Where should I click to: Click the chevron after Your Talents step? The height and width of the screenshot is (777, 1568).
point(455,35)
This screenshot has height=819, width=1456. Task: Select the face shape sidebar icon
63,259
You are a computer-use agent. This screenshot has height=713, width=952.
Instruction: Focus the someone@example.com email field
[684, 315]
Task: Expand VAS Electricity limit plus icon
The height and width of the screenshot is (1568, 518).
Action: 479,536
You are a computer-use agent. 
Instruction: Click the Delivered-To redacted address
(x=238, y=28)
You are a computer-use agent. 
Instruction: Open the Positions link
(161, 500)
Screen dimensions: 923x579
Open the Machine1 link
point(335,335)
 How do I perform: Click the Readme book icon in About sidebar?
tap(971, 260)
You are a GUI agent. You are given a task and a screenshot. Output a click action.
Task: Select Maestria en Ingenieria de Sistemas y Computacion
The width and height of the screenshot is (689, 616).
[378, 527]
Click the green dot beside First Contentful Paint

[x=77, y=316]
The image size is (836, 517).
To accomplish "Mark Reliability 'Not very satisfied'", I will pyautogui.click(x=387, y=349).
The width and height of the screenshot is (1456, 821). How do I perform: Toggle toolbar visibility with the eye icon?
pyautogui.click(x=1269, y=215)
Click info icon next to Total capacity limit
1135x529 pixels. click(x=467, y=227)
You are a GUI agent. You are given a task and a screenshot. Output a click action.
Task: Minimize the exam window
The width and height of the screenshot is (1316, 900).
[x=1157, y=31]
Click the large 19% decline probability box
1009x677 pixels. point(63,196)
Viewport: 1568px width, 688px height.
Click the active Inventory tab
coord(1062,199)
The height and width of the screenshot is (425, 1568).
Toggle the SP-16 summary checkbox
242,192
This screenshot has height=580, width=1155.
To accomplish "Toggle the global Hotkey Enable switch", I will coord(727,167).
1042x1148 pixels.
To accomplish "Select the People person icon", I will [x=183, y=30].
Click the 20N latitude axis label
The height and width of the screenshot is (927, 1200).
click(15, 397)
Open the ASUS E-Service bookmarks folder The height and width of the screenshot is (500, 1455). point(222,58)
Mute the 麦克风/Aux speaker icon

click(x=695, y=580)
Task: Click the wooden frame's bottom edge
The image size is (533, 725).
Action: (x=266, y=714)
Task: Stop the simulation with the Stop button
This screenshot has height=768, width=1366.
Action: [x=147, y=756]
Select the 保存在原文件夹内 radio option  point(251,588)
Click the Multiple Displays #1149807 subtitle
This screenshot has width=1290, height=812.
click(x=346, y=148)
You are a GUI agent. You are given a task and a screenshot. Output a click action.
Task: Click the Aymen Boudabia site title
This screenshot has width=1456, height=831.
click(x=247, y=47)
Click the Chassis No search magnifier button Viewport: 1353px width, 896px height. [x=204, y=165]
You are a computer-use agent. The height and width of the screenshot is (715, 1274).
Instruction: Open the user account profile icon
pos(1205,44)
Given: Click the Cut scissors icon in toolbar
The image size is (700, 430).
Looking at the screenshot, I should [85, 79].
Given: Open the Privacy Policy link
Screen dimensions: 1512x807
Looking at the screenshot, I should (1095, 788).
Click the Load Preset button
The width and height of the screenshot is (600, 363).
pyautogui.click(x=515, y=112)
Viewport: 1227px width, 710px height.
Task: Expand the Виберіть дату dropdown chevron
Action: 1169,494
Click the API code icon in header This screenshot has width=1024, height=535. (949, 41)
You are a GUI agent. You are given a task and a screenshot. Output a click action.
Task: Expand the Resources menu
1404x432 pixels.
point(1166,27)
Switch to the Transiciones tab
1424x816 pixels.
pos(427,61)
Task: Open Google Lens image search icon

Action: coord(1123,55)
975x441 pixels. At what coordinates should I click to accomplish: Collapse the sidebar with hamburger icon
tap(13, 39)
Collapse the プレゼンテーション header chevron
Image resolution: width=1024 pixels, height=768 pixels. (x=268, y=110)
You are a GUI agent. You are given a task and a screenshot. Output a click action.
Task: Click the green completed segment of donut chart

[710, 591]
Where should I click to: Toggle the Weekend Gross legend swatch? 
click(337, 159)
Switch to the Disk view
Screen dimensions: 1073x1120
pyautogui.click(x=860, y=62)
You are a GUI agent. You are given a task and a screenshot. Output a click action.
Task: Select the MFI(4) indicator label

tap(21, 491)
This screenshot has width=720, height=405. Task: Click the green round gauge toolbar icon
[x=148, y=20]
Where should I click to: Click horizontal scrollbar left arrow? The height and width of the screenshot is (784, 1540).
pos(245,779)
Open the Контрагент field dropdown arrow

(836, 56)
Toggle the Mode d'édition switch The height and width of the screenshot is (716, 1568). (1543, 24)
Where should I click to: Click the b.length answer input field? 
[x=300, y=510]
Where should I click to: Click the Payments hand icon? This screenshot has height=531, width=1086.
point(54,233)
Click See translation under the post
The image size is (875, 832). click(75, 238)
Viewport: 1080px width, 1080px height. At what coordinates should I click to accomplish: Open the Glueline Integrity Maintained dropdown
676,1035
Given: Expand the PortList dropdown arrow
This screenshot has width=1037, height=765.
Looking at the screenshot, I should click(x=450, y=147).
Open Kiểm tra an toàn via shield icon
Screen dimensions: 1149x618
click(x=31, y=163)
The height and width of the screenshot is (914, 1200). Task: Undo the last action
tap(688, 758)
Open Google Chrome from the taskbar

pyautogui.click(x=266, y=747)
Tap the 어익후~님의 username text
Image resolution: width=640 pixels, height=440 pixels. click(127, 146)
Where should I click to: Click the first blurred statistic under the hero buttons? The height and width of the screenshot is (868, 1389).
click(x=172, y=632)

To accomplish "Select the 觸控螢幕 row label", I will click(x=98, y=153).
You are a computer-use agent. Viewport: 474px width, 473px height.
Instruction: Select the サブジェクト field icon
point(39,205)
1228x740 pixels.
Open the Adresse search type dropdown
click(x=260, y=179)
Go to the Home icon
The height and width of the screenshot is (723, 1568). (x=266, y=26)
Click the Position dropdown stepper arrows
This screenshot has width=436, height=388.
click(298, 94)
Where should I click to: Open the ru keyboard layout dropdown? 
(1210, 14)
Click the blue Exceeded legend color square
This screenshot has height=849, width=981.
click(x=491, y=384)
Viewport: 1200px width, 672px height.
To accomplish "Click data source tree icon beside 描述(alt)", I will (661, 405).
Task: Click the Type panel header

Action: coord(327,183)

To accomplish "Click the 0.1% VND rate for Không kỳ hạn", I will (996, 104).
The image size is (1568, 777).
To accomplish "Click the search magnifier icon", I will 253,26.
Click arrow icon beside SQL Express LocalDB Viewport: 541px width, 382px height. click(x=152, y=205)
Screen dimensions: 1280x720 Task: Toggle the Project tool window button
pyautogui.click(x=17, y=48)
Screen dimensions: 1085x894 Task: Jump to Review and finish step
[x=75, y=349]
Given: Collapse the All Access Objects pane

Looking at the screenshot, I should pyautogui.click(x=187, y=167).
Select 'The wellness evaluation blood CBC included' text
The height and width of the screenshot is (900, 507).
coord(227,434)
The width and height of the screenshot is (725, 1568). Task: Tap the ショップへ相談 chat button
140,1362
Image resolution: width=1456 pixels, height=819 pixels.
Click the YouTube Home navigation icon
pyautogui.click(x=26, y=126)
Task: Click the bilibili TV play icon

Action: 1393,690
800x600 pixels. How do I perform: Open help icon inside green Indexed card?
************
» To be done
Rewrite all the rows above, replacing "computer-use agent" with "desktop agent" and leaving everything else the same.

» Expected answer
Where should I click to: Click the chevron after Your Talents step? The height and width of the screenshot is (777, 1568).
point(455,35)
This screenshot has height=819, width=1456. Task: Select the face shape sidebar icon
63,259
You are a desktop agent. This screenshot has height=713, width=952.
Instruction: Focus the someone@example.com email field
[684, 315]
Task: Expand VAS Electricity limit plus icon
The height and width of the screenshot is (1568, 518).
Action: 479,536
You are a desktop agent. 
Instruction: Click the Delivered-To redacted address
(x=238, y=28)
You are a desktop agent. 
Instruction: Open the Positions link
(161, 500)
Screen dimensions: 923x579
Open the Machine1 link
point(335,335)
 How do I perform: Click the Readme book icon in About sidebar?
tap(971, 260)
You are a GUI agent. You are given a task and a screenshot. Output a click action.
Task: Select Maestria en Ingenieria de Sistemas y Computacion
The width and height of the screenshot is (689, 616).
[378, 527]
Click the green dot beside First Contentful Paint

[x=77, y=316]
The image size is (836, 517).
To accomplish "Mark Reliability 'Not very satisfied'", I will pyautogui.click(x=387, y=349).
The width and height of the screenshot is (1456, 821). How do I perform: Toggle toolbar visibility with the eye icon?
pyautogui.click(x=1269, y=215)
Click info icon next to Total capacity limit
1135x529 pixels. click(x=467, y=227)
You are a GUI agent. You are given a task and a screenshot. Output a click action.
Task: Minimize the exam window
The width and height of the screenshot is (1316, 900).
[x=1157, y=31]
Click the large 19% decline probability box
1009x677 pixels. point(63,196)
Viewport: 1568px width, 688px height.
Click the active Inventory tab
coord(1062,199)
The height and width of the screenshot is (425, 1568).
Toggle the SP-16 summary checkbox
242,192
This screenshot has height=580, width=1155.
To accomplish "Toggle the global Hotkey Enable switch", I will coord(727,167).
1042x1148 pixels.
To accomplish "Select the People person icon", I will [x=183, y=30].
Click the 20N latitude axis label
The height and width of the screenshot is (927, 1200).
click(15, 397)
Open the ASUS E-Service bookmarks folder The height and width of the screenshot is (500, 1455). point(222,58)
Mute the 麦克风/Aux speaker icon

click(x=695, y=580)
Task: Click the wooden frame's bottom edge
The image size is (533, 725).
Action: (x=266, y=714)
Task: Stop the simulation with the Stop button
This screenshot has height=768, width=1366.
Action: [x=147, y=756]
Select the 保存在原文件夹内 radio option  point(251,588)
Click the Multiple Displays #1149807 subtitle
This screenshot has width=1290, height=812.
click(x=346, y=148)
You are a GUI agent. You are given a task and a screenshot. Output a click action.
Task: Click the Aymen Boudabia site title
This screenshot has width=1456, height=831.
click(x=247, y=47)
Click the Chassis No search magnifier button Viewport: 1353px width, 896px height. [x=204, y=165]
You are a desktop agent. The height and width of the screenshot is (715, 1274).
Instruction: Open the user account profile icon
pos(1205,44)
Given: Click the Cut scissors icon in toolbar
The image size is (700, 430).
Looking at the screenshot, I should [85, 79].
Given: Open the Privacy Policy link
Screen dimensions: 1512x807
Looking at the screenshot, I should (1095, 788).
Click the Load Preset button
The width and height of the screenshot is (600, 363).
pyautogui.click(x=515, y=112)
Viewport: 1227px width, 710px height.
Task: Expand the Виберіть дату dropdown chevron
Action: 1169,494
Click the API code icon in header This screenshot has width=1024, height=535. (949, 41)
You are a GUI agent. You are given a task and a screenshot. Output a click action.
Task: Expand the Resources menu
1404x432 pixels.
point(1166,27)
Switch to the Transiciones tab
1424x816 pixels.
pos(427,61)
Task: Open Google Lens image search icon

Action: coord(1123,55)
975x441 pixels. At what coordinates should I click to accomplish: Collapse the sidebar with hamburger icon
tap(13, 39)
Collapse the プレゼンテーション header chevron
Image resolution: width=1024 pixels, height=768 pixels. (x=268, y=110)
You are a GUI agent. You are given a task and a screenshot. Output a click action.
Task: Click the green completed segment of donut chart

[710, 591]
Where should I click to: Toggle the Weekend Gross legend swatch? 
click(337, 159)
Switch to the Disk view
Screen dimensions: 1073x1120
pyautogui.click(x=860, y=62)
You are a GUI agent. You are given a task and a screenshot. Output a click action.
Task: Select the MFI(4) indicator label

tap(21, 491)
This screenshot has width=720, height=405. Task: Click the green round gauge toolbar icon
[x=148, y=20]
Where should I click to: Click horizontal scrollbar left arrow? The height and width of the screenshot is (784, 1540).
pos(245,779)
Open the Контрагент field dropdown arrow

(836, 56)
Toggle the Mode d'édition switch The height and width of the screenshot is (716, 1568). (1543, 24)
Where should I click to: Click the b.length answer input field? 
[x=300, y=510]
Where should I click to: Click the Payments hand icon? This screenshot has height=531, width=1086.
point(54,233)
Click See translation under the post
The image size is (875, 832). click(75, 238)
Viewport: 1080px width, 1080px height. At what coordinates should I click to accomplish: Open the Glueline Integrity Maintained dropdown
676,1035
Given: Expand the PortList dropdown arrow
This screenshot has width=1037, height=765.
Looking at the screenshot, I should click(x=450, y=147).
Open Kiểm tra an toàn via shield icon
Screen dimensions: 1149x618
click(x=31, y=163)
The height and width of the screenshot is (914, 1200). Task: Undo the last action
tap(688, 758)
Open Google Chrome from the taskbar

pyautogui.click(x=266, y=747)
Tap the 어익후~님의 username text
Image resolution: width=640 pixels, height=440 pixels. click(127, 146)
Where should I click to: Click the first blurred statistic under the hero buttons? The height and width of the screenshot is (868, 1389).
click(x=172, y=632)

To accomplish "Select the 觸控螢幕 row label", I will click(x=98, y=153).
You are a desktop agent. Viewport: 474px width, 473px height.
Instruction: Select the サブジェクト field icon
point(39,205)
1228x740 pixels.
Open the Adresse search type dropdown
click(x=260, y=179)
Go to the Home icon
The height and width of the screenshot is (723, 1568). (x=266, y=26)
Click the Position dropdown stepper arrows
This screenshot has width=436, height=388.
click(298, 94)
Where should I click to: Open the ru keyboard layout dropdown? 
(1210, 14)
Click the blue Exceeded legend color square
This screenshot has height=849, width=981.
click(x=491, y=384)
Viewport: 1200px width, 672px height.
To accomplish "Click data source tree icon beside 描述(alt)", I will (661, 405).
Task: Click the Type panel header

Action: coord(327,183)

To accomplish "Click the 0.1% VND rate for Không kỳ hạn", I will (996, 104).
The image size is (1568, 777).
To accomplish "Click the search magnifier icon", I will 253,26.
Click arrow icon beside SQL Express LocalDB Viewport: 541px width, 382px height. click(x=152, y=205)
Screen dimensions: 1280x720 Task: Toggle the Project tool window button
pyautogui.click(x=17, y=48)
Screen dimensions: 1085x894 Task: Jump to Review and finish step
[x=75, y=349]
Given: Collapse the All Access Objects pane

Looking at the screenshot, I should pyautogui.click(x=187, y=167).
Select 'The wellness evaluation blood CBC included' text
The height and width of the screenshot is (900, 507).
coord(227,434)
The width and height of the screenshot is (725, 1568). Task: Tap the ショップへ相談 chat button
140,1362
Image resolution: width=1456 pixels, height=819 pixels.
Click the YouTube Home navigation icon
pyautogui.click(x=26, y=126)
Task: Click the bilibili TV play icon

Action: 1393,690
800x600 pixels. How do I perform: Open help icon inside green Indexed card?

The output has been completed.